_Required action_: Set down the records exactly as they stand, except for any pictures, which you should omit.

_Information given_:
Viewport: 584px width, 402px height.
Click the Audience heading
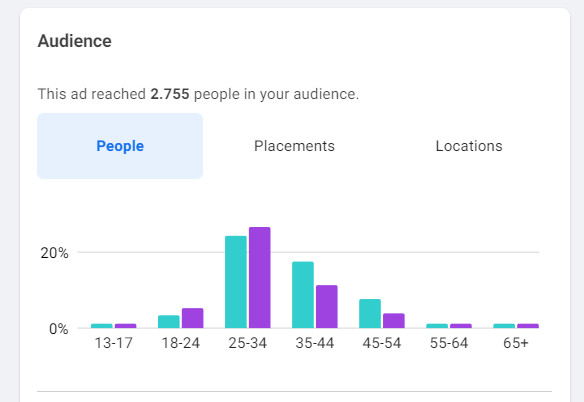[x=74, y=41]
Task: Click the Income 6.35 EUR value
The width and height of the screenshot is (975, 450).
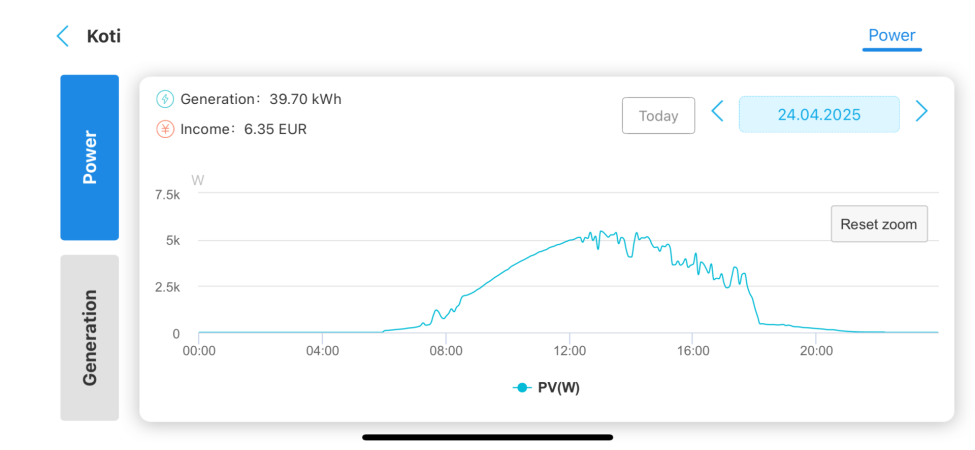Action: click(x=275, y=129)
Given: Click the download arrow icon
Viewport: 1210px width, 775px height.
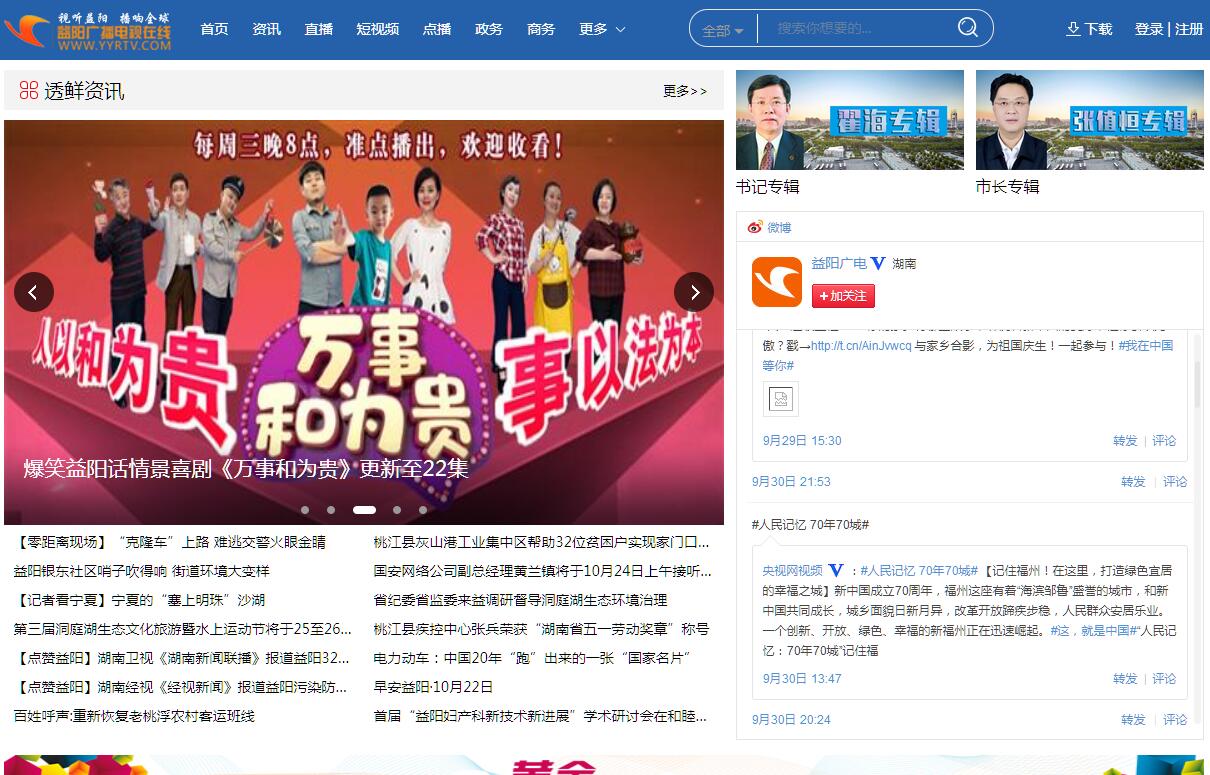Looking at the screenshot, I should coord(1073,29).
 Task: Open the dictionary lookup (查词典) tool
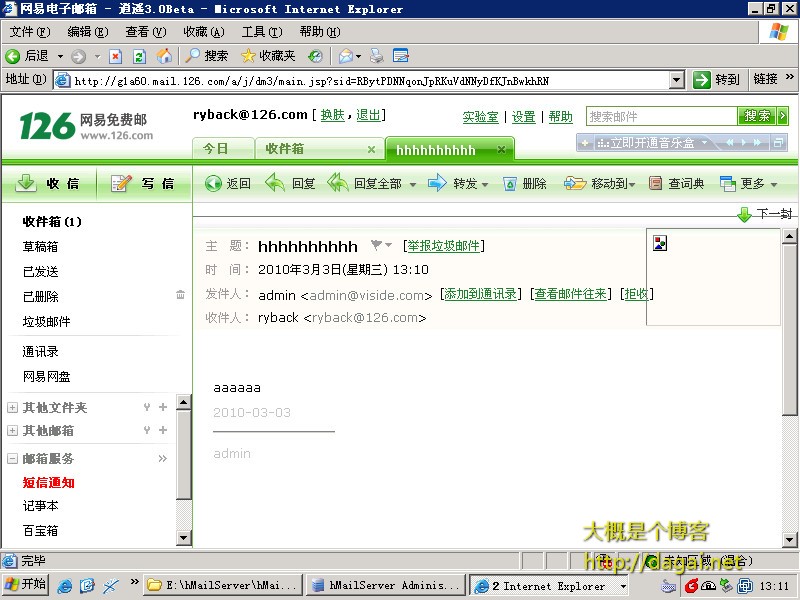pyautogui.click(x=656, y=183)
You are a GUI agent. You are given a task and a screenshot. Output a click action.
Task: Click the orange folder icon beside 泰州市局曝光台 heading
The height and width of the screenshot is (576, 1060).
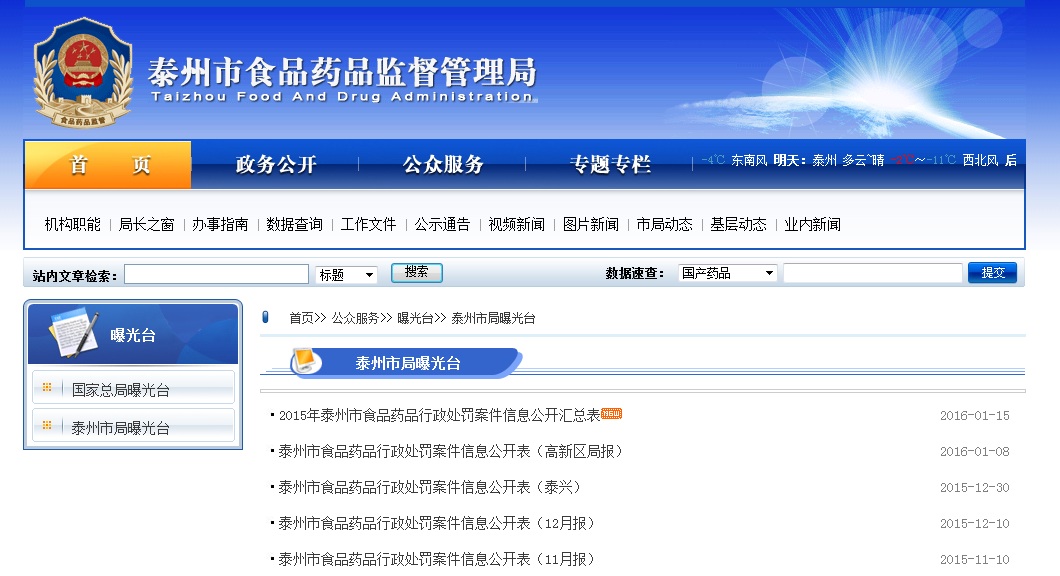pos(307,361)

_Exercise solution_:
Viewport: 584px width, 402px height.
Click the Audience heading
[x=74, y=41]
Task: Click the Income 6.35 EUR value
The width and height of the screenshot is (975, 450).
Action: click(x=275, y=129)
Given: Click the download arrow icon
Viewport: 1210px width, 775px height.
Looking at the screenshot, I should coord(1073,29).
 Task: Open the dictionary lookup (查词典) tool
pyautogui.click(x=656, y=183)
You are a GUI agent. You are given a task and a screenshot. Output a click action.
Task: Click the orange folder icon beside 泰州市局曝光台 heading
The height and width of the screenshot is (576, 1060).
pos(307,361)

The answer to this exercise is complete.